- [INPUT]:
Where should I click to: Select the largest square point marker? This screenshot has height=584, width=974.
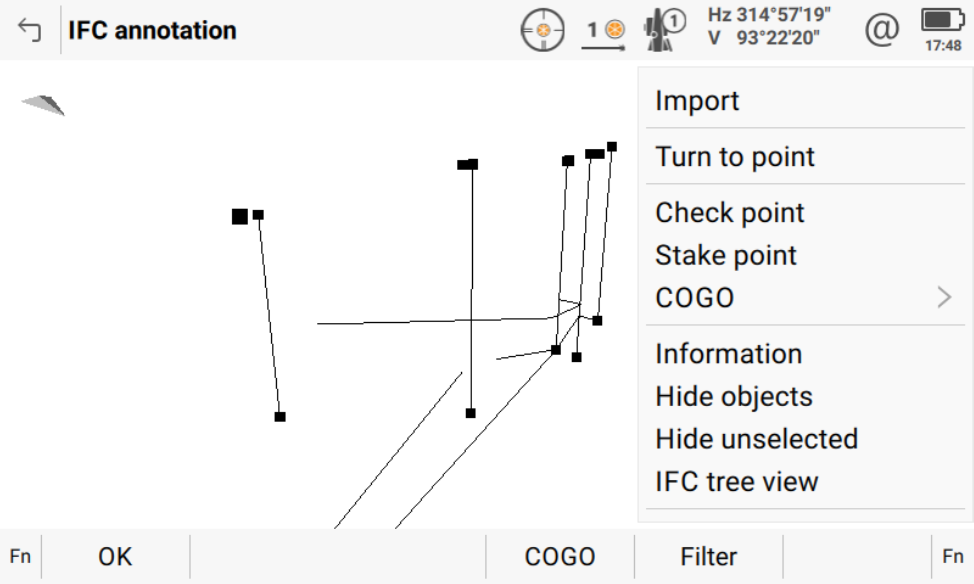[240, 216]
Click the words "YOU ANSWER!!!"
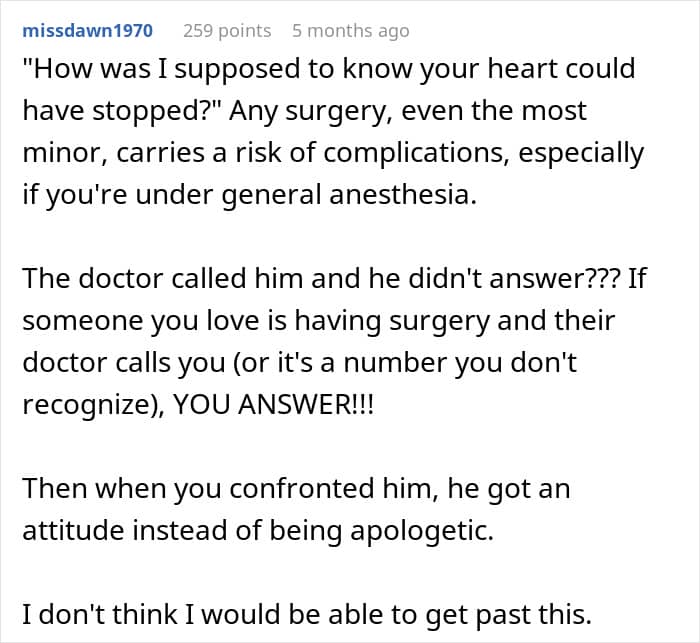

--

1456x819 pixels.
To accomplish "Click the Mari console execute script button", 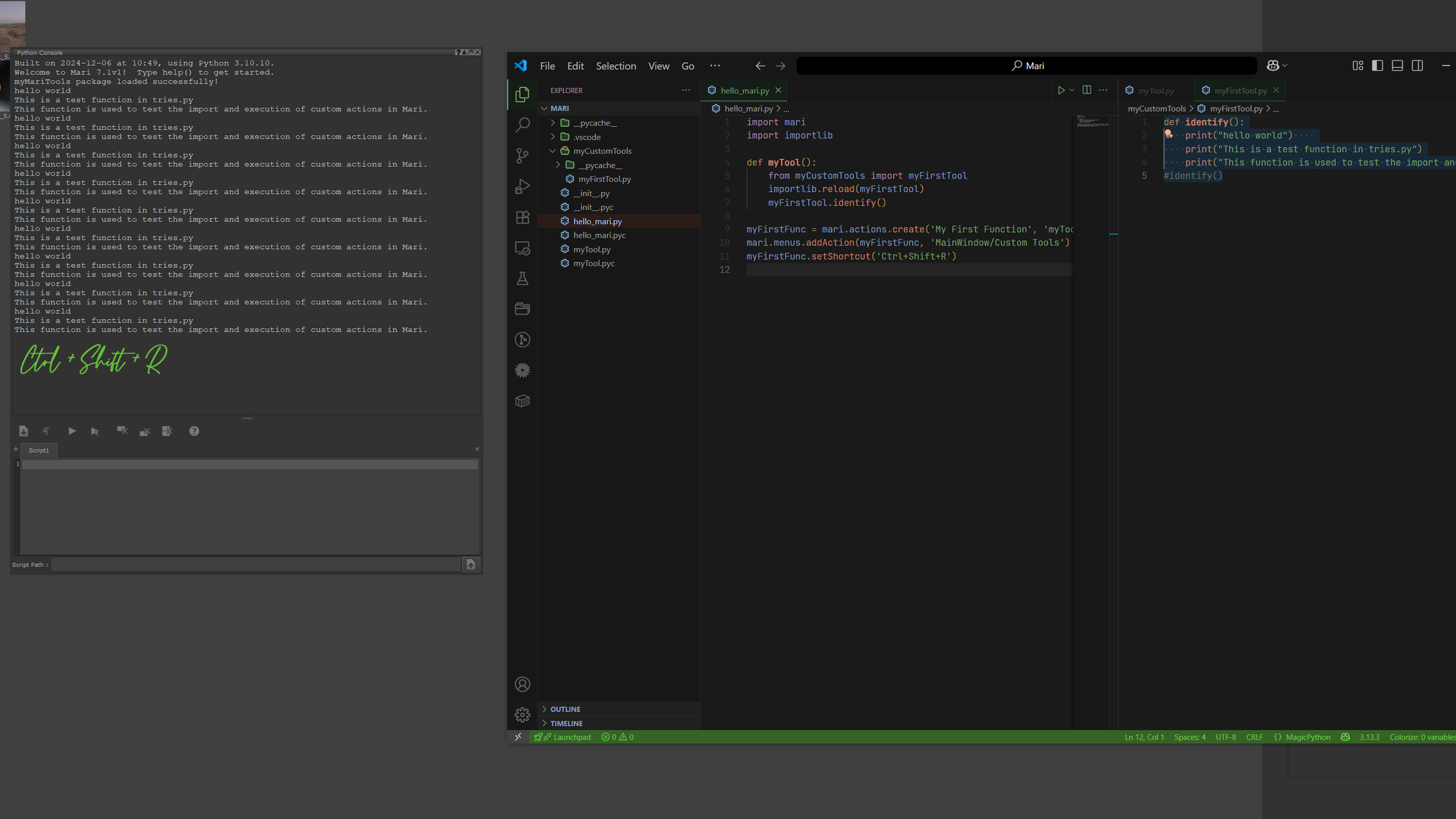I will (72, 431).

- [EXERCISE GOAL]: Lay out the listing from the line with "Where should I" to the line with "Click the words", both included, as a Markdown table with the columns Row and Listing Line, omitting blank lines and leaving out the pictures.

- [RESPONSE BELOW]:
| Row | Listing Line |
|---|---|
| 1 | Where should I click to: Select the largest square point marker? This screenshot has height=584, width=974. |
| 2 | [240, 216] |
| 3 | Click the words "YOU ANSWER!!!" |